**Exercise objective:**
Could you set down exactly the lines in the records below between the line holding "Click the Bluetooth" and the line holding "Image resolution: width=1081", inclusive?

**Material for the task:**
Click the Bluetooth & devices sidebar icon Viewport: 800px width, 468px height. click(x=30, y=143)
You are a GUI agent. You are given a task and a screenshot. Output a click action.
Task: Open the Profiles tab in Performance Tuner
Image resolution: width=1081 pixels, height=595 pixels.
...
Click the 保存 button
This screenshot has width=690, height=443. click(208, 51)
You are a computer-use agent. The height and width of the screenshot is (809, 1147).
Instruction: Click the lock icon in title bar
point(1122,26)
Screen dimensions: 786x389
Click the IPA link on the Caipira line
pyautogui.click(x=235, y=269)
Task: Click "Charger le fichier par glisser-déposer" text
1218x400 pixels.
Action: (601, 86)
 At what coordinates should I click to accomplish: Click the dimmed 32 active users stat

**Response to this task:**
Click the Bluetooth & devices sidebar icon Viewport: 800px width, 468px height. click(x=30, y=143)
You are a GUI agent. You are given a task and a screenshot. Output a click action.
Task: Open the Profiles tab in Performance Tuner
Image resolution: width=1081 pixels, height=595 pixels.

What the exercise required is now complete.